Foodbanking in the time of COVID-19

Local food bank needs are high, but Lawrie Mack said: “there is hope to counter the gloom.”

Submitted by Lawrie Mack, chair of the Columbia Valley Food Bank

The last months have been an unprecedented time for the Columbia Valley Food Bank. Whether spurred on by economic conditions or the higher profile achieved with our new building, in January we prepared more hampers and served more individuals than any month before. The number was then surpassed in February. To trump that, March brought the full-blown arrival of COVID-19 to the valley. It became eminently clear that we would be unable to continue pursuing our established ways of providing food for those in need.

At both the regular and emergency Food Bank board meetings in March, we had to consider whether we could stay open in the face of the demands and dwindling resources. After much serious discussion we opted to continue to pursue our mission and provide food security for the most vulnerable in our community, as long as we had food on our shelves and we could do so without compromising the safety of our clients or volunteers.

Of the food that currently goes into our hampers, about 25 per cent is donated and 75 per cent is purchased locally. As local merchants found their supplies shorted and cut back, so did we.
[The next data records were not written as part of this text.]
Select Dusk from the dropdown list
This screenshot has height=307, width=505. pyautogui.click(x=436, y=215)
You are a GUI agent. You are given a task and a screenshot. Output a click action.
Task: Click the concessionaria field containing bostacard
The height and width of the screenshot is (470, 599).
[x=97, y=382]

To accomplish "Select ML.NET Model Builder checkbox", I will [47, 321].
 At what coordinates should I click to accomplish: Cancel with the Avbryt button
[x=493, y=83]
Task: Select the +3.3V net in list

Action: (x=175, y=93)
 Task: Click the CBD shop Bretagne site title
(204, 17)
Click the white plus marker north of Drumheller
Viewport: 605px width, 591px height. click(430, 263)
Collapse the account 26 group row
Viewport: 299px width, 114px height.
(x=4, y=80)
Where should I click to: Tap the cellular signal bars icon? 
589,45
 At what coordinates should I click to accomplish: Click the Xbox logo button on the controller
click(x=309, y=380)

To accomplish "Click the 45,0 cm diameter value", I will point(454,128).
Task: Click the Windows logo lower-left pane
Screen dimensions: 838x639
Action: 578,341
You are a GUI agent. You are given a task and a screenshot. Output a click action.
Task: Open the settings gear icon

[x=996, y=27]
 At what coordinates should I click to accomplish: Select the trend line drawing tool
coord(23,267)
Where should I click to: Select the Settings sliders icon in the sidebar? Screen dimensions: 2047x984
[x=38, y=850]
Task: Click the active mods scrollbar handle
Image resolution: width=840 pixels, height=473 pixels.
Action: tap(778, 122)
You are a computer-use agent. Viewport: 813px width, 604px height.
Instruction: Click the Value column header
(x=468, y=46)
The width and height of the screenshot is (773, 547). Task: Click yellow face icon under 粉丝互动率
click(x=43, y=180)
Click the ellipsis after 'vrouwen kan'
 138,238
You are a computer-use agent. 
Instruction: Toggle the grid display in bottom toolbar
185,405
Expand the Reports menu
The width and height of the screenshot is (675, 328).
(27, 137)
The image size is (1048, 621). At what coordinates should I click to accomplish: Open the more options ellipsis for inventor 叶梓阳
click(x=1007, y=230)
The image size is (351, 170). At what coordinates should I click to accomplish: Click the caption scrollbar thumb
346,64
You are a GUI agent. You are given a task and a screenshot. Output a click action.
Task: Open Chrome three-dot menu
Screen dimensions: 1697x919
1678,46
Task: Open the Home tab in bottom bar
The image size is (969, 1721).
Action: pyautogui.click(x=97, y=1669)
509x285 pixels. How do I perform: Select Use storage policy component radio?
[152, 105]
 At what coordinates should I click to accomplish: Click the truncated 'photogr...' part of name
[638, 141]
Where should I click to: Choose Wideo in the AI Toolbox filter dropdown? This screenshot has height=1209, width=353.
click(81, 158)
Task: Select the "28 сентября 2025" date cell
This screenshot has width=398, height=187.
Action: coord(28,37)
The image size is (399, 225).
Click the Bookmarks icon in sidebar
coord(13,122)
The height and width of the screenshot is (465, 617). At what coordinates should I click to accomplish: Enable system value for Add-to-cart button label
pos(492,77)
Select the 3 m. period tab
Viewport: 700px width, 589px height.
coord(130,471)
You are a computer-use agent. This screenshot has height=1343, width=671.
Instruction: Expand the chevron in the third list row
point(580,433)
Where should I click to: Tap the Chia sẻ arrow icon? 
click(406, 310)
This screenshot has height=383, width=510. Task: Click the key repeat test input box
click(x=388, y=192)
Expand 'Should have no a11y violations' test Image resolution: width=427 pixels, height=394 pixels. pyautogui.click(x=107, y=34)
Many of the standard items we gave out were in short supply, and we were forced to cut most hampers back by a third, but still, due to the number of regular, returning and new clients, our shelves emptied rapidly.

On the economic side, our yearly budget for purchasing food now exceeds $100,000. We have been able to continue with only occasional minor deficits due to the great generosity of individuals, businesses and organizations within and beyond the Columbia Valley. We also had the bequest of Albert Cooper, which was invested and provided us with a conservative, safe return. Some of that money was expended on our new facility, and the rate of return on that reinvested has, due to the current crisis, become minimal.

Our regular routines have been restructured in order to cope with COVID-19. Where once our doors were open for clients to come in and browse around the “Help Yourself” and “Dented /Out-of-Date” shelves, they must now wait outside to receive their hampers. Instead of just arriving at the Albert Cooper Building during the regular Tuesday and Thursday hours, we require a phone call (250-342-0850) or email (invermerecvfb@hotmail.com) the day prior to enable us to prepare the hamper and have it ready for delivery. Since cardboard may carry viruses for up to 24 hours, we will be using plastic bags as much as possible (much to our ecological chagrin) and will spray the cardboard boxes we use with bleach prior to handing them out. Such measures ensure only a minimum number of individuals will be in the building, and appropriate social distancing can be maintained for our primarily senior volunteers.

As we move forward, there is hope to counter the gloom. The people of this valley have risen up and done amazing things. Restaurants that were reducing service or shutting down arrived at our doors with vans full of produce, meats and other necessities for us to share. Ones still open offered supplies and prepared meals to distribute. (See photo of some helpers.) Local businesses got together to organize a no-contact Food Drive ranging from Radium to Fairmont. Every day we receive phone calls, emails and messages from people asking how they can help, what is needed, and how to donate cash. Such support encourages us to believe the day will come when a new normalcy will arrive, and we can shake hands and share hugs with all who have helped us get through.